E’ il 1999, sono i giorni della frana e alluvione a Sarno e Fabio Rossi docente di idrogeologia all’Università di Salerno pronuncia l’epigrafe più amara e insieme più vera, quindi indicibile, per le popolazioni colpite: “La colpa è loro ma questo non si può dire ai morti”. Ai morti no, che sarebbe impietoso, crudele, indicibile appunto. Ma neanche ai vivi pare si possa dire. Ai vivi cui andrebbe detto, gridato che la colpa è loro. Ai vivi che da decenni e sempre e ancora oggi, con il fango delle frane ancora nei mozziconi di case travolte ad Ischia, non vogliono sentire. Dire che la colpa è loro, dei cosiddetti “territori”. Territori, cioè gente che ci vive, ci abita, ci costruisce, ci lavora. Territori, cioè sindaci, amministratori, consigli comunali, personale politico regolarmente e democraticamente eletto. Territori, cioè organizzazioni di mestieri e di interessi. Territori, cioè cittadini elettori. Frane e inondazioni li manda la natura, sono i “territori” a volere i danni e i morti.

Quei due sindaci

Due sindaci, forse uno ex sindaco, due Comuni dell’Isola di Ischia. Vanno un giorno l’uno e un giorno dopo l’altro ai microfoni Rai. Il primo (Forio d’Ischia) si mostra pesantemente infastidito da quel che ha appena visto e cioè il servizio del notiziario sull’abusivismo edilizio nell’isola. Fastidio che non nasconde di sconfinare con l’ira. Espone il seguente argomento: nel 1910, nel 1912 non c’erano le case, non c’era il cemento e invece le frane ci furono. Espone dunque l’evidenza palmare a suo dire che le case e il cemento non causano le frane. Vero, in linea di massima vero. Le frane c’erano allora e anche oggi e anche domani.
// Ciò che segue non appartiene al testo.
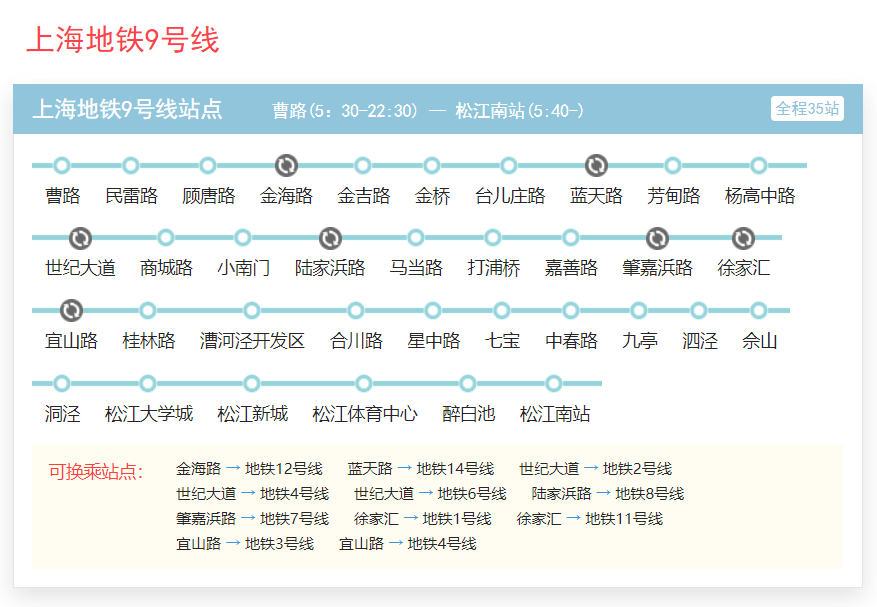This screenshot has width=877, height=607.
Task: Select the transfer icon at 肇嘉浜路 station
Action: (657, 238)
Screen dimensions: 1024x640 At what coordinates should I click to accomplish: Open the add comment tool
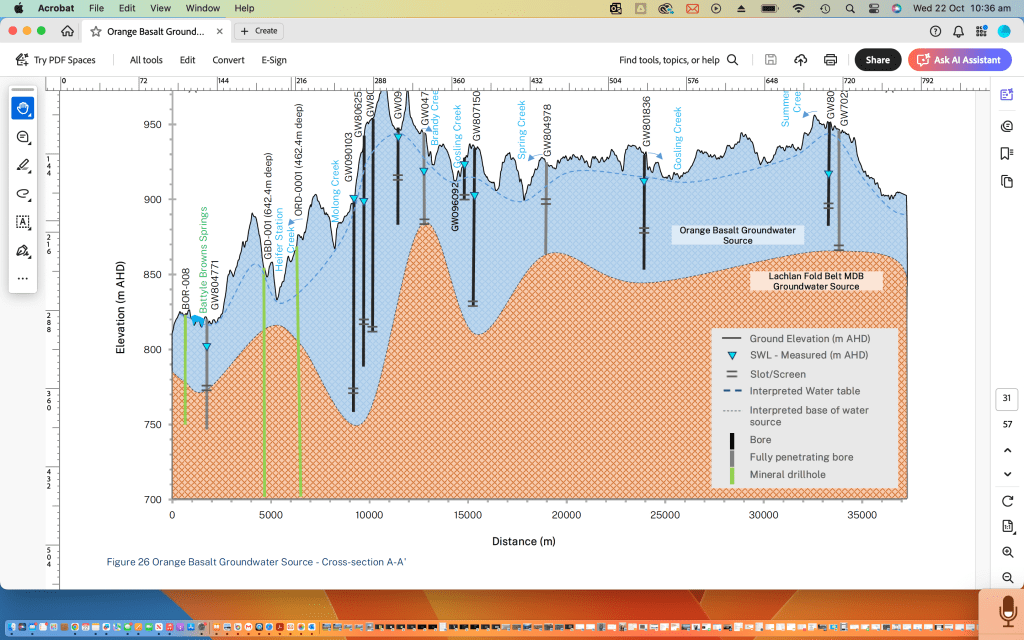pos(23,137)

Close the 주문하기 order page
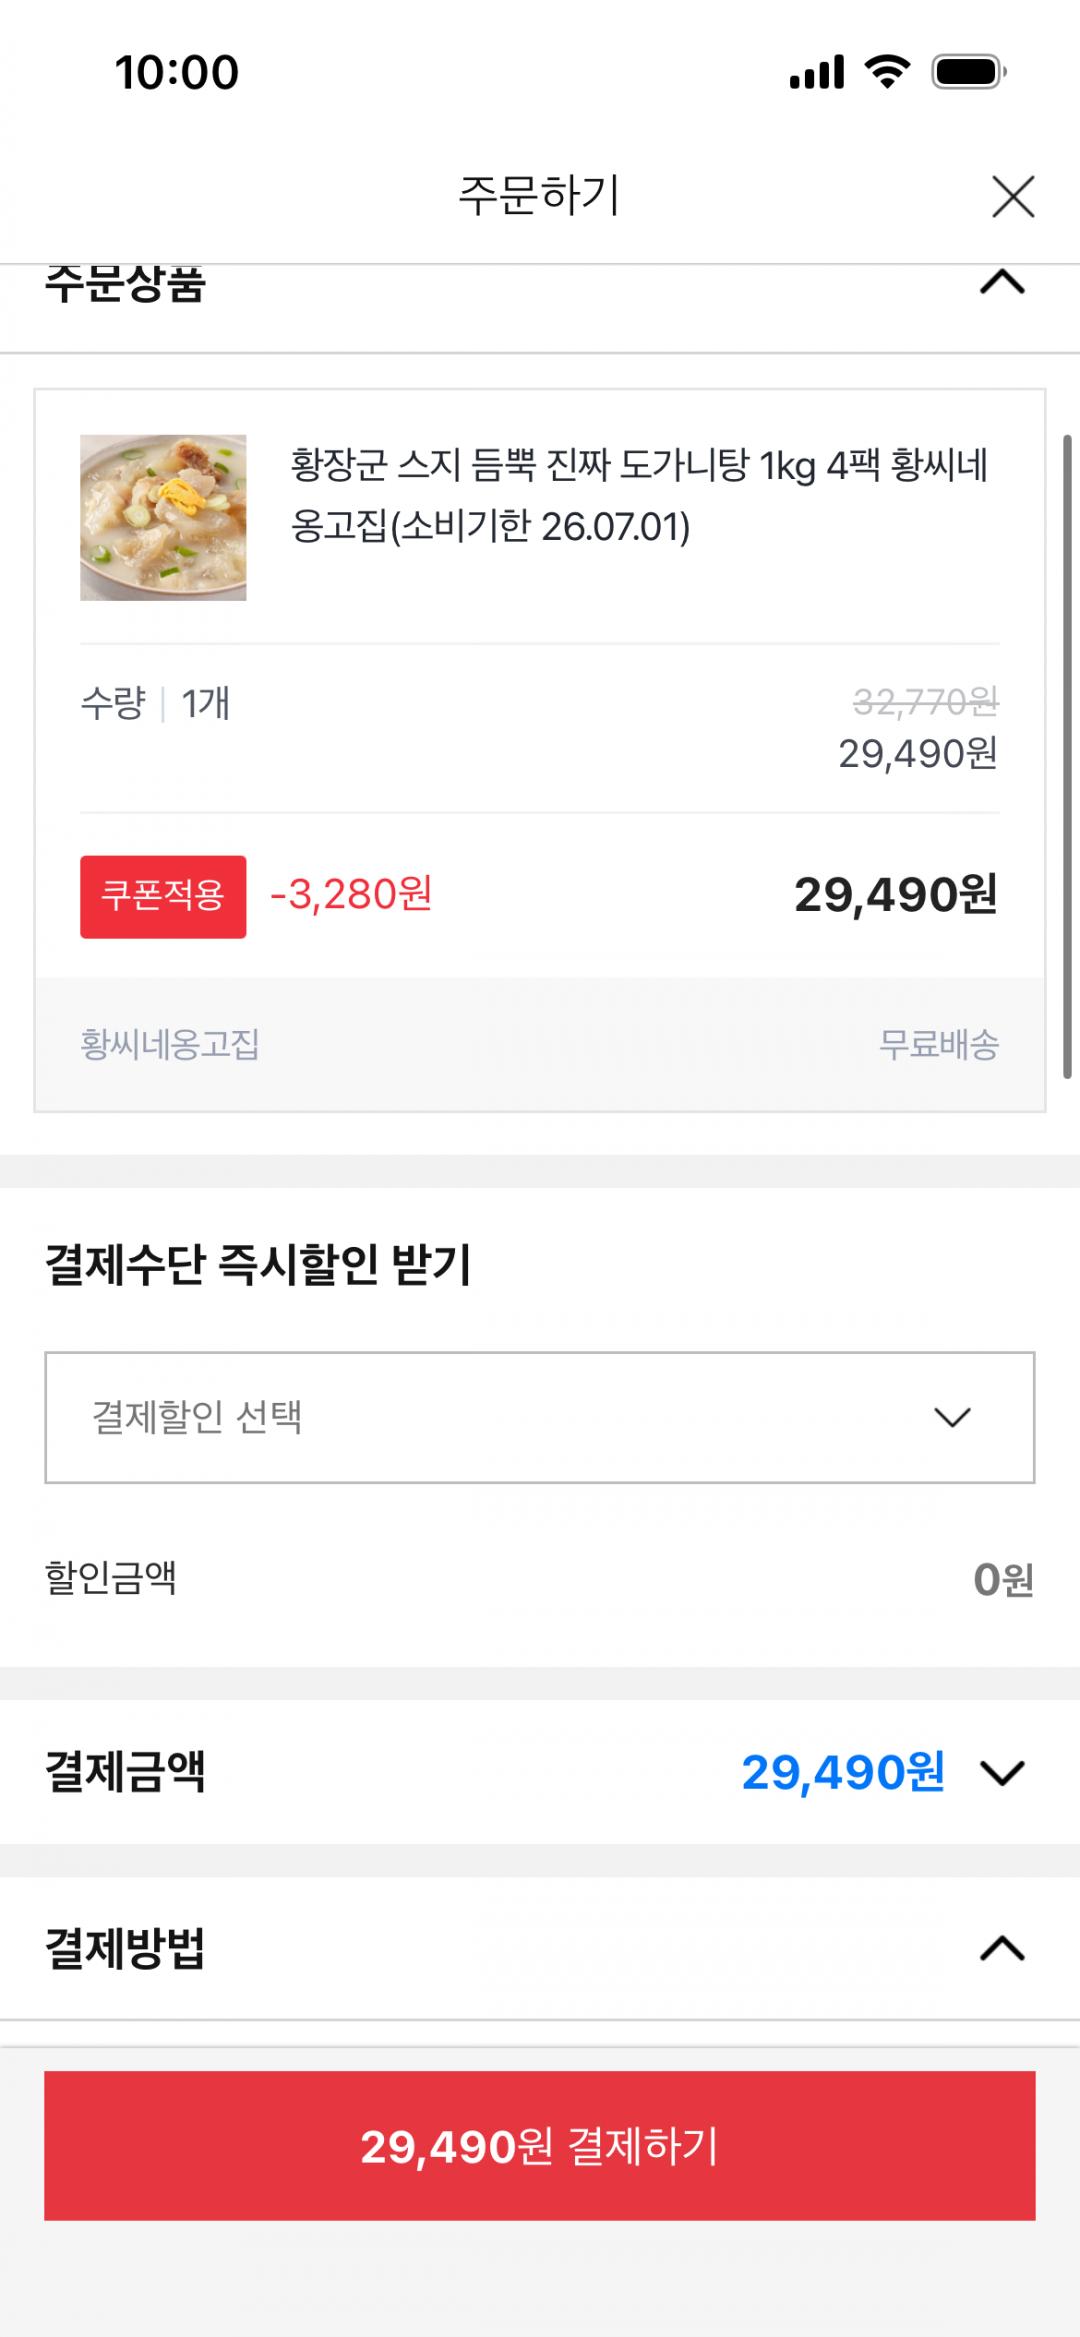click(1012, 196)
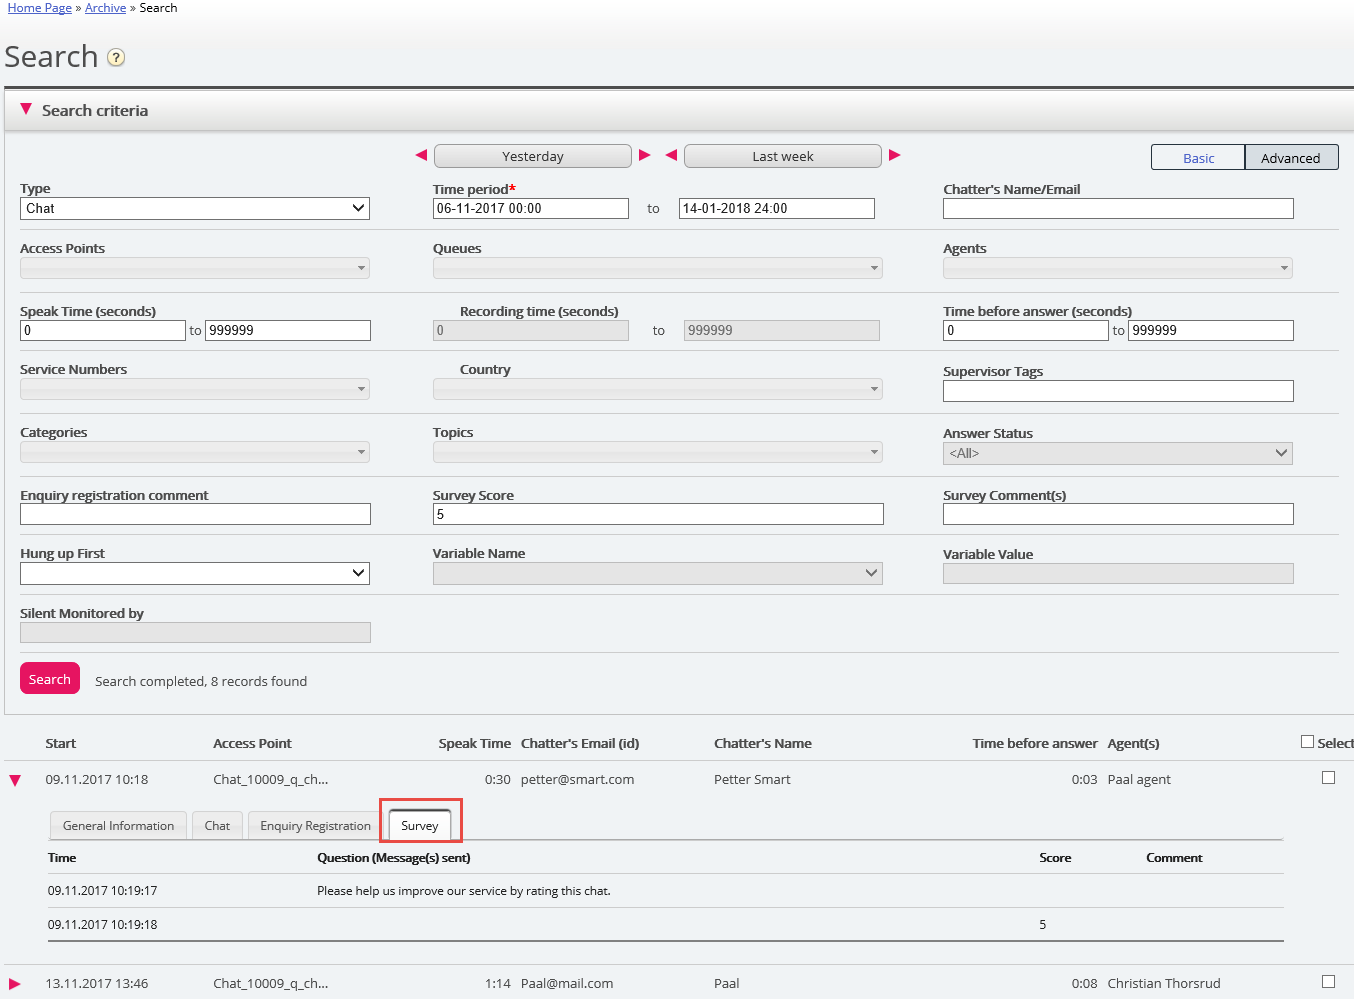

Sorvola, rimuove che sotto le frane e a portata di alluvione a metterci le case sono stati, sono e , secondo suo evidente assenso, sono gli uomini. Lo fanno per soldi, per ignoranza, per voluta ignoranza, per proterva e coltivata ignoranza. Non c’erano i palazzi, c’erano le frane, i palazzi non fanno frane, infatti i palazzi sotto le frane ce li hanno messi gli uomini. Come col Covid questo ragionare made in “territori”: la colpa delle sua esistenza era ed è di che ne parlava. Il secondo (Lacco Ameno) anche lui parlando alla Rai ha parole di sdegno, infastidito sdegno verso “la polemica trita e ritrita, stucchevole e fuori luogo”. Per lui l’aver costruito dove non si può abitare…Il dove non si può abitare per lui non esiste, il dove non si può è un non luogo. Lungo e sotto i declivi friabili e porosi fatti di sedimenti vulcanici non è un dove non si può, secondo gli amministratori tali per volontà popolare i “territori” costruiscono, se poi la montagna si siede sul costruito è colpa di uno Stato che non fa il miracolo (impossibile) di proteggerli. Il miracolo di proteggere i territori da se stessi.

Proteggerli, da se stessi

Ischia, dal 1988 su 2922 ordinanze di demolizione le case trappola effettivamente demolite sono state 22. Più o meno mezza l’anno. Ischia: domande di condono edilizio una ogni due abitanti, matematicamente molto più di una a famiglia, ogni famiglia. Ischia, non c’è destra o sinistra o centro che differenzi: il consenso generale, di gente e di istituzioni, è nel dire che la colpa è tutta della montagna che ogni tanto si fa cattiva, della pioggia così tanta mai vista, dello Stato che non protegge, dei nemici di Ischia…Aver messo case, villette, terrazze e cemento sotto la montagna, negli alvei, nei percorsi dell’acqua (non di rado con “materiali scadenti” nelle costruzioni come documentato da molte e non difficili indagini, a volerle fare…) non c’entra e comunque è un diritto…di sopravvivenza. Cioè di continuare a vivere, costruire, fare affari e consenso, sopravvivere come si è sempre fatto. Proteggerli da se stessi i cosiddetti territori, territori fatti di gente e istituzioni locali. Quasi sicuramente missione impossibile. Altrimenti, al prossimo giro di danni e vittime, sapere che “è colpa loro, ma non si può dire ai morti”.